The question remains, is there an adequate remedy at law ?
In the first place, it is manifest that at law a new cause of action will arise every day that the defendants sell at auction. If the lessor avail himself of his full rights at law, he will sue daily for damages. This would lead to a multiplicity of suits, harassing to both parties, and highly obnoxious to the censure of a court of equity.
Then if the suits were brought, how is it possible to estimate the actual damages 1 A jury might enter into a wide field oí conjecture, without any certainty of coming out of it at the point of justice to the parties. The jurors might infer that the continuance of an auction business in the demised premises, would for years diminish the rent of the adjoining property, and render the premises less desirable to good tenants. But any estimate of damages on that basis, however well founded, would be wholly conjectural. A different jury might imagine that the conducting of an auction business, would enhance the value of the adjoining premises, and refuse to give any damages. And witnesses could undoubtedly be produced, whose opinions would sanction a finding in either of these modes.
I think that in a case where the parties by an express stipulation, have themselves determined that a particular trade or business conducted by the one, will be injurious or offensive to the other, and there is a continuing breach of the stipulation by the one, which this court can perceive may be highly detrimental to the other, although on the facts presented, it is not clear that there is a serious injury, and it is manifest that the extent of the injury is difficult to be ascertained or measured in damages ; it is the duty of the court by injunction, to restrain further infractions of the covenant, thereby preventing a multiplicity of petty suits at law, and at the same time protecting the rights of the complainant.
The principles to be extracted from the following authorities, *592in my judgment, sanction this jurisdiction.

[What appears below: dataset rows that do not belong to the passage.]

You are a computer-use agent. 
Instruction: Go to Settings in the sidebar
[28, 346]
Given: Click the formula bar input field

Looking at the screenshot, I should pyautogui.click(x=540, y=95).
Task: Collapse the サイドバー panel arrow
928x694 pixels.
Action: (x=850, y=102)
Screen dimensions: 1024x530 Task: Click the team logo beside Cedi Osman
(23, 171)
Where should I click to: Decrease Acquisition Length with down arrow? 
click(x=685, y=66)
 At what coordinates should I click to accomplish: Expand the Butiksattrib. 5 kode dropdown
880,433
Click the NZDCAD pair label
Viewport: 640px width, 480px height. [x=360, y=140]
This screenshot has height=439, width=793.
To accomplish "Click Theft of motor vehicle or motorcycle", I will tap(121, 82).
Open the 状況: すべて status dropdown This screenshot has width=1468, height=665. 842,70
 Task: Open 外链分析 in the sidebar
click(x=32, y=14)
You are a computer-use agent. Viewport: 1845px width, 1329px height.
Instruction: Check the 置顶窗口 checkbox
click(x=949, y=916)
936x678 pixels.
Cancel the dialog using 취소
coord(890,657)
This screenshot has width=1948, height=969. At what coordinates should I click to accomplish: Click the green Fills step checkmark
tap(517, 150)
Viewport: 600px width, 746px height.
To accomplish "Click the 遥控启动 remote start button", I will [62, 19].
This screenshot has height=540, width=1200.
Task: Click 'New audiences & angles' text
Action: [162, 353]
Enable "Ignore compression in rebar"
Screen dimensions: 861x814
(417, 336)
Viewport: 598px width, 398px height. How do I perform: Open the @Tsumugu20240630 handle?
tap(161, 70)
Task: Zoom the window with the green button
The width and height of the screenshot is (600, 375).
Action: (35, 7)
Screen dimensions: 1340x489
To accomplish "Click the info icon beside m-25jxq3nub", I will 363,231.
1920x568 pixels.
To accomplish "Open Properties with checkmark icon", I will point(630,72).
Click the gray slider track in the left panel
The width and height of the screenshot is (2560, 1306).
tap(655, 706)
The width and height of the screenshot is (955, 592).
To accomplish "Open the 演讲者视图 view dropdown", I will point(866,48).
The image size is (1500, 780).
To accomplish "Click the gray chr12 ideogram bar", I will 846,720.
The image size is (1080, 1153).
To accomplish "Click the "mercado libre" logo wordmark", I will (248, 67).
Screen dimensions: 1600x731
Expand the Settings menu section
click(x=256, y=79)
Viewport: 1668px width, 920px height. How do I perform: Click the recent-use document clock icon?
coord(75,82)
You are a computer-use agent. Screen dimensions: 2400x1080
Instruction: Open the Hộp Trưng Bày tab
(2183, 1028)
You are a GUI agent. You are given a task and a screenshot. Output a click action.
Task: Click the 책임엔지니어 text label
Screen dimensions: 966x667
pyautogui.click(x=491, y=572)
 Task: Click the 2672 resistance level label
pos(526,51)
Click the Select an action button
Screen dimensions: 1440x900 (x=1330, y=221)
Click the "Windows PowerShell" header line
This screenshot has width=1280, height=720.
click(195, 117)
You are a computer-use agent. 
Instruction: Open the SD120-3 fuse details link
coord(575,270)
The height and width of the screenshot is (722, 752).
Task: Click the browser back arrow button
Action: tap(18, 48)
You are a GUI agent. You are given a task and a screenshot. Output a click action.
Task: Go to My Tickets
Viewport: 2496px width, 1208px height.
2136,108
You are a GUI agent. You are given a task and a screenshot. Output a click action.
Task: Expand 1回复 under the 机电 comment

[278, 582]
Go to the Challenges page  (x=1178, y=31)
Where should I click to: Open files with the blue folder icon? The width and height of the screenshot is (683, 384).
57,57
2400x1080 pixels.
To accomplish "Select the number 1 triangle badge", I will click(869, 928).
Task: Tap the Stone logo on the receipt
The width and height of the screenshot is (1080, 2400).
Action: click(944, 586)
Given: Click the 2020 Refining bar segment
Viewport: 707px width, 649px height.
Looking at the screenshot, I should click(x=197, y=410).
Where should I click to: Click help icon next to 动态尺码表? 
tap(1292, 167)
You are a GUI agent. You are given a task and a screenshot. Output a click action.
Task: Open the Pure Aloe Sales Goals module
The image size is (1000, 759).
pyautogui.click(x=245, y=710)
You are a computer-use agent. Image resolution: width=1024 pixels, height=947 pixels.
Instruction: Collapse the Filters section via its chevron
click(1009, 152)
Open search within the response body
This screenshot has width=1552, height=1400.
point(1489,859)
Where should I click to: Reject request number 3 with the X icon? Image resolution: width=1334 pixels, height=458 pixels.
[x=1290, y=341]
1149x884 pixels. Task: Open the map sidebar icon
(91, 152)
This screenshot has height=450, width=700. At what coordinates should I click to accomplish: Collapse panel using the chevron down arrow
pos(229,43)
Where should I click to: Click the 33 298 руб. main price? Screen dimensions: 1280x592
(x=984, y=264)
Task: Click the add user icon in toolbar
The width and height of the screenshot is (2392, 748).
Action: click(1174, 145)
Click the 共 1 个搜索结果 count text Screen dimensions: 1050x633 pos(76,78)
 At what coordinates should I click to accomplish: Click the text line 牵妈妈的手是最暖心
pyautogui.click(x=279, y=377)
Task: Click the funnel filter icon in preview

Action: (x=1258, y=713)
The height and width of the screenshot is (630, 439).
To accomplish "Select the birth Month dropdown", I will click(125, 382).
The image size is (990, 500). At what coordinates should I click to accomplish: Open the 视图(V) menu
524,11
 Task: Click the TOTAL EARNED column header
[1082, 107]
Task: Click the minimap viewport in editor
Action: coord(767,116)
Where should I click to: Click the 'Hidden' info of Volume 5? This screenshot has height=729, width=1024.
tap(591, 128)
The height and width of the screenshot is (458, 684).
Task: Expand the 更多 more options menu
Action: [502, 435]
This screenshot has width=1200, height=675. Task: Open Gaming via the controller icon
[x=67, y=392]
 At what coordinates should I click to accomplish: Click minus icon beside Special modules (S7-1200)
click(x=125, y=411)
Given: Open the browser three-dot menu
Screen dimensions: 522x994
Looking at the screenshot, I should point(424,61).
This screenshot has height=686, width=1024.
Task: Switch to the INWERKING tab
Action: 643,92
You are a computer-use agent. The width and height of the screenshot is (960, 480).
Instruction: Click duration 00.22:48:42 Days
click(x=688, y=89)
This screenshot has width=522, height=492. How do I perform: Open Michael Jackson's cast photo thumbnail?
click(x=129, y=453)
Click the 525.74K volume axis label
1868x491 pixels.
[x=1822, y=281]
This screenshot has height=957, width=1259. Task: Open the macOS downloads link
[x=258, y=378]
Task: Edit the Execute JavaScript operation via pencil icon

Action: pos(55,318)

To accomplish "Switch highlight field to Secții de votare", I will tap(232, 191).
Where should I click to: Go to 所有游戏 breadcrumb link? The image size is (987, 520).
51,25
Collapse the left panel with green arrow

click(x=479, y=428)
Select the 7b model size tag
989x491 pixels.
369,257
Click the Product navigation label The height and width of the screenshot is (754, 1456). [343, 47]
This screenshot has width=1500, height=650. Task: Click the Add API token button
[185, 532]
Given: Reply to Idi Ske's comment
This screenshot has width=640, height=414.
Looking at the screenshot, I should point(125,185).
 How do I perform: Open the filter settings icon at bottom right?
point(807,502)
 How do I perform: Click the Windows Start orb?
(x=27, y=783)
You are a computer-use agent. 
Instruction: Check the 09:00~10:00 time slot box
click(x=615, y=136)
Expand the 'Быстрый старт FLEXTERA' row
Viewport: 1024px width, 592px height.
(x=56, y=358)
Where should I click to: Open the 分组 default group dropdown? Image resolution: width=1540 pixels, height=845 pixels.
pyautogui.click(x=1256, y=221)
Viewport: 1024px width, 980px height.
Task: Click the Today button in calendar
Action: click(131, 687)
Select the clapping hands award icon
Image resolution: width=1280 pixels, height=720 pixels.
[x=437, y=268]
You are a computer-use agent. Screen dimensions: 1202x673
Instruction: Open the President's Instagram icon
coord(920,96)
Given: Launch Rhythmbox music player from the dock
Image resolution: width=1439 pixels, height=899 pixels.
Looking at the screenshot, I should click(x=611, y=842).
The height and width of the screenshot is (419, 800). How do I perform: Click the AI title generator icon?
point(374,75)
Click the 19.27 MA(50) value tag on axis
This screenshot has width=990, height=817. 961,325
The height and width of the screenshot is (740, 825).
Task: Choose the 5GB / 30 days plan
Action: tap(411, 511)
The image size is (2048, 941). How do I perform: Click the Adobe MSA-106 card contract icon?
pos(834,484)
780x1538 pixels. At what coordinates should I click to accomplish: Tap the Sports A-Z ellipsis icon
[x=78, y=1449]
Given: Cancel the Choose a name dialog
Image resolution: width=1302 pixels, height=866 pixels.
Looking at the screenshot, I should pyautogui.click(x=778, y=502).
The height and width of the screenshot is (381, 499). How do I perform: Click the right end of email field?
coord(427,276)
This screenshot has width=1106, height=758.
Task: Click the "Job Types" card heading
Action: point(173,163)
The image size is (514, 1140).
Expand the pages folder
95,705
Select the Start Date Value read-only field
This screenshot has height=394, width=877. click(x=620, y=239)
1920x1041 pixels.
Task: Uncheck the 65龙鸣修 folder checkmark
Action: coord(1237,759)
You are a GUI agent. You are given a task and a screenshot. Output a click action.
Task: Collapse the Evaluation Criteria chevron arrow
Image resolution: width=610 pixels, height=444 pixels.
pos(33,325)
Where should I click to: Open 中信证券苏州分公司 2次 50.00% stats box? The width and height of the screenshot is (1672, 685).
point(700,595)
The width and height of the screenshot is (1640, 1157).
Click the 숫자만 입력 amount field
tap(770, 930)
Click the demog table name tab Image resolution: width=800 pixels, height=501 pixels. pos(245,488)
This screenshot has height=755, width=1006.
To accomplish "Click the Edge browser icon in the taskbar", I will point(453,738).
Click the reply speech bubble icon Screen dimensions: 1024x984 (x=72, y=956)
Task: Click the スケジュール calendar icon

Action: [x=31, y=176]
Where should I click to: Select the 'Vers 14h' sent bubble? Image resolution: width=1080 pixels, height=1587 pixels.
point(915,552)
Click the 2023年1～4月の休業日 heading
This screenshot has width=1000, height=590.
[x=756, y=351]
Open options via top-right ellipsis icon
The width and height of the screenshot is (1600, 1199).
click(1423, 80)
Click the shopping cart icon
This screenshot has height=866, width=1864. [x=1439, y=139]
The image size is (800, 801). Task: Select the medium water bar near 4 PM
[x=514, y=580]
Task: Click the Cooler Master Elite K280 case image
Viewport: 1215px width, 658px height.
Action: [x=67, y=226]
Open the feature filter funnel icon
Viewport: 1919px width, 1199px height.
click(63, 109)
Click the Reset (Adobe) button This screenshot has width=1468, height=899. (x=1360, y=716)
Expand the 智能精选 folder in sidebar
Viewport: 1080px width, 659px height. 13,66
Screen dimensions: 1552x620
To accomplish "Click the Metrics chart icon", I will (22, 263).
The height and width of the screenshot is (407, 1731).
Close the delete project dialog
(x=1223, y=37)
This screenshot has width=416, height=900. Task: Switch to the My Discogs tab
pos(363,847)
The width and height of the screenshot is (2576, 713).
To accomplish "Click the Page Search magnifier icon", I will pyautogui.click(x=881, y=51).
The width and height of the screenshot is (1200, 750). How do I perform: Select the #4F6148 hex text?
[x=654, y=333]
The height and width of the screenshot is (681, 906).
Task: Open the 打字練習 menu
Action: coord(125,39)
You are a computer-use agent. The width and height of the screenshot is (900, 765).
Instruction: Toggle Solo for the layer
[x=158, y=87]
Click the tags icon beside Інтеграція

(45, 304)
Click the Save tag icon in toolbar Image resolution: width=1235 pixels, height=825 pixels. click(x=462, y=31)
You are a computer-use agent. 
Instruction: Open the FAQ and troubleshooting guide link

I refer to Hills v. Miller, 3 Paige, 254 ; Barrow v. Richard, 8 ibid. 351; Rankin v. Huskisson, 4 Simons, 13; Barret v. Blagrave, 5 Ves. 555; (S. C., 6 Ves. 104, where the jurisdiction was virtually conceded on the motion to dissolve the injunction ;) Lord Grey de Wilton v. Saxon, 6 Ves. 106 ; Macher v. The Foundling Hospital, before cited ; 2 Story’s Eq. Jur. § 928.
As I remarked at the outset, the legal right is entirely free from doubt, so that the objection frequently made, previous to a trial of the right at law, does not exist. Therefore, the argument of Sir James Wigram, V. C., in Rigby v. Great Western Rail Road Co., is exceedingly applicable; and in this respect, his argument is not impaired by the judgment of the Chancellor of England in the same case, on dissolving the injunction. (4 Railway Cases, 175, and 1 C. P. Cooper’s Rep. Temp. Cottenham, 3.)
The motion to dissolve the injunction must he denied, with costs.